It seems almost implausible to imagine, but 1940 was the year American audiences discovered and were introduced to the talent of the now legendary Alfred Hitchcock. Rebecca was Hitchcock’s first American movie, adapted from Daphne du Maurier’s classic novel of the same name. The film is a haunting tale of secrecy and deceit involving a newlywed couple. The nameless female, who is only known as Mrs. DeWinter (Joan Fontaine), marries a wealthy socialite, Maxim DeWinter (Lawrence Olivier), who seemingly has a mysterious background. All Mrs. DeWinter is aware of is Maxim’s former wife, whom he was supposedly madly in love with, died in a drowning one year prior. Upon arriving at his estate, Mandereley, Mrs. DeWinter finds herself wrestling with the memory of Rebecca, paranoid she will not live up to the image his former wife had for Maxim. Furthermore, the estate’s head maid, Mrs. Danvers (Judith Anderson) begins to mentally torture Mrs. DeWinter, fueling her insecurities by insinuating repeatedly that she will never be as beloved as Rebecca once was.

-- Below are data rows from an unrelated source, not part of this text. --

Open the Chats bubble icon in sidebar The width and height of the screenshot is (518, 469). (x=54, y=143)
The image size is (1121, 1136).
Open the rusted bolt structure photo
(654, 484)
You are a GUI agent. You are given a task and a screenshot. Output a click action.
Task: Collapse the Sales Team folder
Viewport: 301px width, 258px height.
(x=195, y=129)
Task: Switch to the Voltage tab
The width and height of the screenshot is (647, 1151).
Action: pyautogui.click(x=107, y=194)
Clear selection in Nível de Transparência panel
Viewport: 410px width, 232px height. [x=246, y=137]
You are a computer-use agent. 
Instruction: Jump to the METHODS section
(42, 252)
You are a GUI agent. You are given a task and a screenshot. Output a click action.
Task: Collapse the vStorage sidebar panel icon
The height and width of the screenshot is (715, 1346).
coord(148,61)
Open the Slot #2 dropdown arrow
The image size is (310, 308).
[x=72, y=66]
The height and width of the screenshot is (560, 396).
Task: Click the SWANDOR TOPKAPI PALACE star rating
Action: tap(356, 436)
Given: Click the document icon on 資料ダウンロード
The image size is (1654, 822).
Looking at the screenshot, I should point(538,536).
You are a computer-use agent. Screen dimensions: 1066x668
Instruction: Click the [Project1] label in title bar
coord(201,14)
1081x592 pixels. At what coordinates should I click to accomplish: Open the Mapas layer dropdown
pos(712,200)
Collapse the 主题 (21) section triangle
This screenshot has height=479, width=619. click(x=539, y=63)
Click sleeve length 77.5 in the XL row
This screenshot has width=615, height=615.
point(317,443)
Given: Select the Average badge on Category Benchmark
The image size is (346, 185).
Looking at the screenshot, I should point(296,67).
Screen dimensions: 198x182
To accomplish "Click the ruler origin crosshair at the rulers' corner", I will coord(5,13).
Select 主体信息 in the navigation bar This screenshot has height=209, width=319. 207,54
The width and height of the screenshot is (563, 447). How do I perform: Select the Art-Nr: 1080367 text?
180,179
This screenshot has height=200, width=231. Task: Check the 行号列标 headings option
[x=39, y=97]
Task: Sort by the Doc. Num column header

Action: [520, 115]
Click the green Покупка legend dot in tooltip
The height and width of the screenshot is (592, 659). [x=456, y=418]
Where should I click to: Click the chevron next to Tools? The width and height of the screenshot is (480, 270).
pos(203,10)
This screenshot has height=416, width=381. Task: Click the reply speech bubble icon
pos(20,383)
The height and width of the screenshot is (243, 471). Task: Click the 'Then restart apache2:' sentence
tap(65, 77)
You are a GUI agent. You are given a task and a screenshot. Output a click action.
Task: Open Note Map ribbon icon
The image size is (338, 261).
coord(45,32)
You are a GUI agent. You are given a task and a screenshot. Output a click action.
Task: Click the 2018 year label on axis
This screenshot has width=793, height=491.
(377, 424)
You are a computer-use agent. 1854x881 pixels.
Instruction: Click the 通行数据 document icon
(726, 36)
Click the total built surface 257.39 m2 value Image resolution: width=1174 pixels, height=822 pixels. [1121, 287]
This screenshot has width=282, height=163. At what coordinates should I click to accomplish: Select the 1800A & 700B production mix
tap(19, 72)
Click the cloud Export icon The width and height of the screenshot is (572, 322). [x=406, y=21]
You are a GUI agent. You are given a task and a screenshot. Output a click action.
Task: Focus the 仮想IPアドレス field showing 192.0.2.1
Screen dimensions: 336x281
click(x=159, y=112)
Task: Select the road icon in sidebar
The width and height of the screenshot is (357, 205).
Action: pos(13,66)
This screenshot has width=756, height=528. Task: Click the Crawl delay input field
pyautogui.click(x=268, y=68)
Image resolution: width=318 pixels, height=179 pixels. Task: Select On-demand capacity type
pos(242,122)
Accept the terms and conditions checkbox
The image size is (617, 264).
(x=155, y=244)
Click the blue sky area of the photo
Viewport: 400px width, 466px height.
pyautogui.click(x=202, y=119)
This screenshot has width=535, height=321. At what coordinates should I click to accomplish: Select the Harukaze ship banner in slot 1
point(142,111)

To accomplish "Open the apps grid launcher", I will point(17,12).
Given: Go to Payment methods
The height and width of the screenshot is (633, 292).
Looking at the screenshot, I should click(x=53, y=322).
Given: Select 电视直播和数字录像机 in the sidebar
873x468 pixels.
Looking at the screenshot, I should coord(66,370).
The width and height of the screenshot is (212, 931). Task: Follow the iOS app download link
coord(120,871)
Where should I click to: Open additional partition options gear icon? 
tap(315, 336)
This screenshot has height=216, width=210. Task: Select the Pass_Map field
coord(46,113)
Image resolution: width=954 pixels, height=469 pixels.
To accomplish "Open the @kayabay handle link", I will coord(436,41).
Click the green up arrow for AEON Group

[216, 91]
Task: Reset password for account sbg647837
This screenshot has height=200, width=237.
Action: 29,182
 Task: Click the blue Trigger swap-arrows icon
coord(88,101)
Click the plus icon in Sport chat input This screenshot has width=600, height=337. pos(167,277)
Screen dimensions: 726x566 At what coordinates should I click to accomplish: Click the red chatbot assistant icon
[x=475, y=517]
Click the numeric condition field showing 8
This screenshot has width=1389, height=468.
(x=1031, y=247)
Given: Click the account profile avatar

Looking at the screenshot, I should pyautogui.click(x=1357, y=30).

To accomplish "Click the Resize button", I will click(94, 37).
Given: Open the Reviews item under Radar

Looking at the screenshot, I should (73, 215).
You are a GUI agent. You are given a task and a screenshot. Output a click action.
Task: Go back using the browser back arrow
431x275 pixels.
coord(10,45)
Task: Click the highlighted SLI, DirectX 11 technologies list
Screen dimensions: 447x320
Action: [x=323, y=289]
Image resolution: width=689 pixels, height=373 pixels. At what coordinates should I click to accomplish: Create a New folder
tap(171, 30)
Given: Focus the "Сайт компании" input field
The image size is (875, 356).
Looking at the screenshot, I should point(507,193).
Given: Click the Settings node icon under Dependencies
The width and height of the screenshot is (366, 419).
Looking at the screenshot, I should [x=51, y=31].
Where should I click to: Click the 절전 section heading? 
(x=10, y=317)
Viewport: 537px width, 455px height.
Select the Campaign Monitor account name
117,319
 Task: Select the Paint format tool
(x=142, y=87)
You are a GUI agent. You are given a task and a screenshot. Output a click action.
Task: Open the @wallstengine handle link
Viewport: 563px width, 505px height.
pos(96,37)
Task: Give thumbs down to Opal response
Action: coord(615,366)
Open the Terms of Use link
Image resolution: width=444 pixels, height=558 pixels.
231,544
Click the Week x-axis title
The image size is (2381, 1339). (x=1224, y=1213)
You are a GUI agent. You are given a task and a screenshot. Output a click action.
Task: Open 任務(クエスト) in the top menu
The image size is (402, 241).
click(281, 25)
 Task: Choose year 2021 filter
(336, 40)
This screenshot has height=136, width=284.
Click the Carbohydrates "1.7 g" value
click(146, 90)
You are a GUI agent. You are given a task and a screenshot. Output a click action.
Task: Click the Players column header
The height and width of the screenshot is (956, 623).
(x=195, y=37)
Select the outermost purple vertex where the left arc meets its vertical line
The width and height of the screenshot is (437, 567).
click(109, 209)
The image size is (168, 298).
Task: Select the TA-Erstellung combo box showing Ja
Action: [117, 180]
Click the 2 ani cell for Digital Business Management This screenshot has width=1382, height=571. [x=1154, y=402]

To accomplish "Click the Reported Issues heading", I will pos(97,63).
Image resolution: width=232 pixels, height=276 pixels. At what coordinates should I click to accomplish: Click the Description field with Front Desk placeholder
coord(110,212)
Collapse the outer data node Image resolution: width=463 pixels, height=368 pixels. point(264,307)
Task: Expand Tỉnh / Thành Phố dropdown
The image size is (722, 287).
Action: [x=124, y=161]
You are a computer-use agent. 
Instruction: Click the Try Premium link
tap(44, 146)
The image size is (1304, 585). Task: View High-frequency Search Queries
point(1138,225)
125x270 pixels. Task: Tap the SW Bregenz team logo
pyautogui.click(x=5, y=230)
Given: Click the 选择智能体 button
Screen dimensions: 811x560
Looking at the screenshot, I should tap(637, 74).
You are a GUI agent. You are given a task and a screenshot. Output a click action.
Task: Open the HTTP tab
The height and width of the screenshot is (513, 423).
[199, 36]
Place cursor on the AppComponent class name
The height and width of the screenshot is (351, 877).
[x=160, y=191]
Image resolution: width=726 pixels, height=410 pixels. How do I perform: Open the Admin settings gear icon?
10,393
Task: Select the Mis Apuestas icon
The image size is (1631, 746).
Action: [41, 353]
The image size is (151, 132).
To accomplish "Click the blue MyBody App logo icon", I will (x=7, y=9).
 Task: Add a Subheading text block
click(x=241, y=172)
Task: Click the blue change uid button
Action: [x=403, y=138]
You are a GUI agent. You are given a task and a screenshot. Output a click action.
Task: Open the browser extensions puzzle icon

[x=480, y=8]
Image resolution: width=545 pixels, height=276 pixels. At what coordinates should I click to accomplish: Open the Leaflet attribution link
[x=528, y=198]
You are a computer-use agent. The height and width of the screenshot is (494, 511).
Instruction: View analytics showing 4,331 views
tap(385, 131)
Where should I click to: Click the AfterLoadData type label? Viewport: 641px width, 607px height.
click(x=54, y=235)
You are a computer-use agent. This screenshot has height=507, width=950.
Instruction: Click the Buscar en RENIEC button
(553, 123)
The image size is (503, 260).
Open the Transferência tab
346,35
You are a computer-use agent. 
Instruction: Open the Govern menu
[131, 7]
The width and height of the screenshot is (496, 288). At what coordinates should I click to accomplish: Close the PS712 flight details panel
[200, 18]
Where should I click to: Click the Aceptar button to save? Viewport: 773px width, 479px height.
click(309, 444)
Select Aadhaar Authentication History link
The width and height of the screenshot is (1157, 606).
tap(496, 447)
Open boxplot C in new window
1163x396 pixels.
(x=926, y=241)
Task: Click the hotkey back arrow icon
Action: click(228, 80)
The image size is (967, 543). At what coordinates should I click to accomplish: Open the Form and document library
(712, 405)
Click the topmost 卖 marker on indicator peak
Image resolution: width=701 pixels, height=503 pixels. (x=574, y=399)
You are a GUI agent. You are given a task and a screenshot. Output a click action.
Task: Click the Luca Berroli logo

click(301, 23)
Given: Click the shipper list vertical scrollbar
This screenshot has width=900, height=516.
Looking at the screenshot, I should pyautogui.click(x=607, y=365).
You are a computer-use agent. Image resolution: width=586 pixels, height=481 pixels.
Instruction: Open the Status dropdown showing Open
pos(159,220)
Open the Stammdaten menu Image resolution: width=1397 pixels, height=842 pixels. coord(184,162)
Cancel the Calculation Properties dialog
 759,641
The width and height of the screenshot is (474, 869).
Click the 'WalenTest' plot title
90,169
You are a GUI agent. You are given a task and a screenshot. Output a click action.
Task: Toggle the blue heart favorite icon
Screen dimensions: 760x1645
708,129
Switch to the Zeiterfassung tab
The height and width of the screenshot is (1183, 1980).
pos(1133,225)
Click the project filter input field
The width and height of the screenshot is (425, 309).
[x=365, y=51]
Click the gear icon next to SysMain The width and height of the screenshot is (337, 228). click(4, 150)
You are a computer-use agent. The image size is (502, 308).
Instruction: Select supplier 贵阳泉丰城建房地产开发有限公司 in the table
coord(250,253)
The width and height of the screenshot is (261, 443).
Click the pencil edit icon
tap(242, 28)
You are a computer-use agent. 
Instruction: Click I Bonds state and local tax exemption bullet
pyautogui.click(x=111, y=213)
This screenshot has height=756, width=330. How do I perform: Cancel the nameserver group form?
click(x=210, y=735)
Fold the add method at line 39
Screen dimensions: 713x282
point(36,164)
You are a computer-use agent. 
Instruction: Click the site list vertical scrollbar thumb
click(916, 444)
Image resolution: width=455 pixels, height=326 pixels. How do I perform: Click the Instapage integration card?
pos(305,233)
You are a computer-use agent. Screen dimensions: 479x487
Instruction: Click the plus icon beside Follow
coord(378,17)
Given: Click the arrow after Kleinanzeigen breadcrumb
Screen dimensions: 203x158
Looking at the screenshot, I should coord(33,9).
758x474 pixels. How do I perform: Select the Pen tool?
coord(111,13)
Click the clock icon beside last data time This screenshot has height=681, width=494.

It can be argued Judith Anderson was the first to introduce the sociopath villain into cinema with her turn as Mrs. Danvers. She is profoundly unique in her performance in that her face and demeanor remain composed, yet her posture and facial expression are that of someone who utterly detests the film’s heroine. Yet Anderson conveys Mrs. Danvers’ words carefully and constructs them in a manner that suggests the character truly believes what she is doing is the correct path. Her advice, her motivations stem from, what she believes to be, good intentions. However, Anderson does allow for the character to shift her demeanor to a psychopathic attitude by the film’s climax, which threatens the lives of the characters.
Anderson’s loss could be chalked down to steeper competition or the Academy Awards not wanting to give an Oscar for a villainous performance in the first years the supporting acting categories were introduced to the Oscars. Regardless of why she lost, Anderson’s performance is one of the most iconic throughout the films Hitchcock made in his career. Anderson set the standard for how a villain ought to be represented without it being obvious and maniacal. Furthermore, Anderson’s acting in this movie continues to be used as a foundation for acting and the demeanor she established for Mrs. Danvers is still an inspiration to actors to this day (i.e. Javier Bardem in No Country for Old Men).